Stated problem 1: In the essay on plants below, write out the passage starting at "My favorite part" and ending at "in the wild?".
Stated problem 2: Render this sentence from the essay on plants in Spanish: "My favorite part of those days was the plant outlet."

Document:
#####
On Plants

When I was little, I remember the yard day that occurred each spring. We’d be up early on a Saturday and buckled in to our car seats, en route to the plant outlet and Home Depot before the sun was fully risen overhead. After getting supplies, we’d set up in the yard to pot plants and orchestrate a complete makeover. I remember purple pansies– they were usually involved– and the smell of mulch, and exhaustion. It was always a long day. I remember my mother sitting on the ground, gardening gloves in hand as she categorized the flowers destined to be planted, placing complimentary colors destined for the same pot in cordoned off areas.

My favorite part of those days was the plant outlet. I loved wandering through the flora. A little girl, I felt indestructible, like I was in a jungle, completely alone, surrounded by beauty and fending for myself. Surrounded by the explosion of green that poured out of every corner, the plants there seemed wild and expressive and free. The potted purple pansies in stone planters on our front porch felt less so. The pansies were a different kind of pretty. They implied order, teamwork, and seasonal change. Distributed nature, they were tamed. I now associate pansies with red brick. Do pansies even exist in the wild?

I never felt I had a particularly strong affinity for flowers or gardening or plants. And following those yard days,  I frankly didn’t give flowers or plants much thought for years. However, in the past few months of living in New York, plants have slowly, somehow almost unbeknownst to me, infiltrated my Brooklyn apartment. I honestly hadn’t even realized until Andrew suggested we visit his parents in California for a few weeks and I responded, “but who will take care of the plants?” that I was now officially a plant girl. Now, I understand that plants are having a ~moment~. The recluse plant girl is a stereotype of years past, and cultivating plants is now considered sexy and chic and baseline Brooklynite. But my affinity for plants is unrelated to their being in season. Each plant in our apartment has been one I’ve gravitated to for some reason in one scenario or another, and before I’d made a conscious decision, was walking out of a store, plant in hand.
#####
Data listing:
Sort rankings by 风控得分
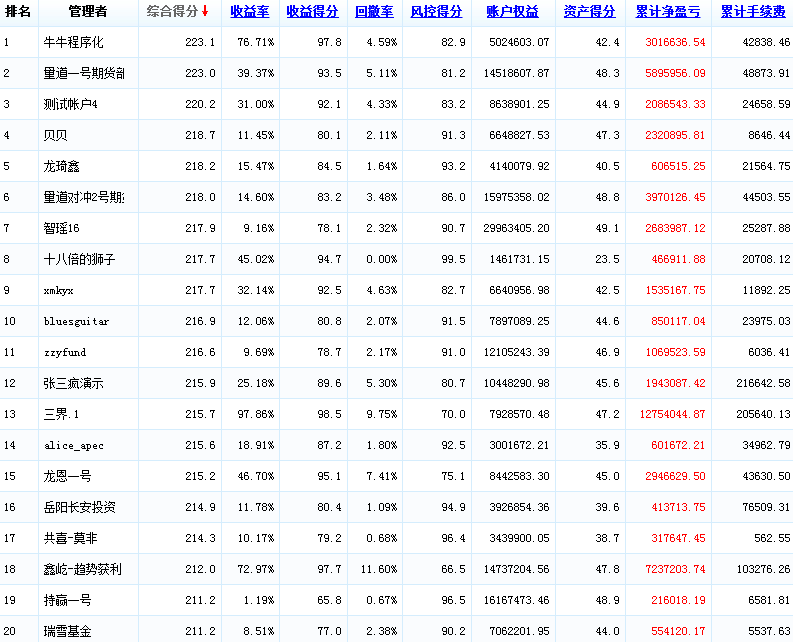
#####
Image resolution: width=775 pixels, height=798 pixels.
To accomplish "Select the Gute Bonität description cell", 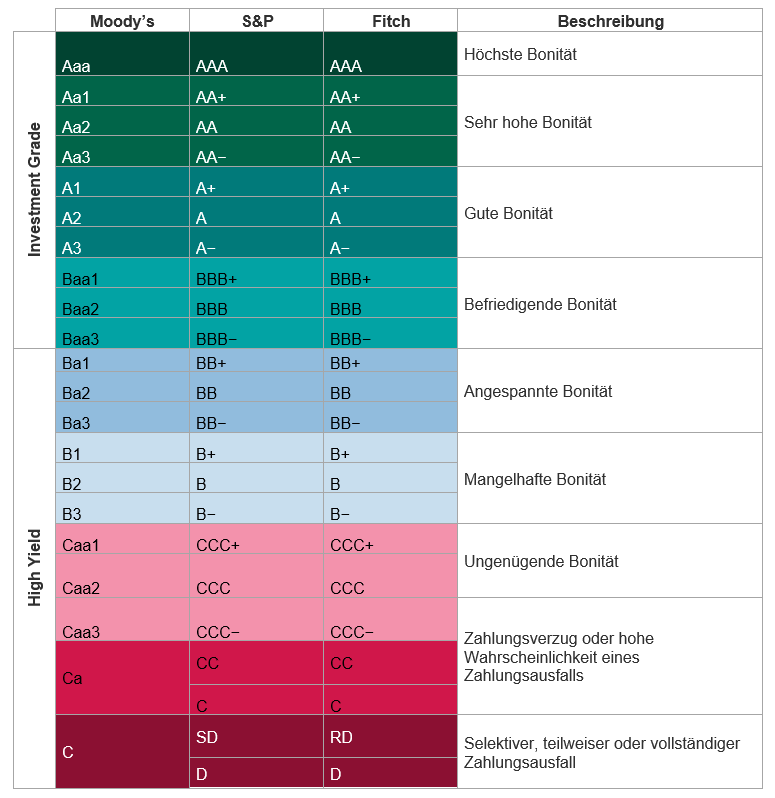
#####
Correct response 1:
My favorite part of those days was the plant outlet. I loved wandering through the flora. A little girl, I felt indestructible, like I was in a jungle, completely alone, surrounded by beauty and fending for myself. Surrounded by the explosion of green that poured out of every corner, the plants there seemed wild and expressive and free. The potted purple pansies in stone planters on our front porch felt less so. The pansies were a different kind of pretty. They implied order, teamwork, and seasonal change. Distributed nature, they were tamed. I now associate pansies with red brick. Do pansies even exist in the wild?

Correct response 2: Mi parte favorita de esos días era la tienda de plantas.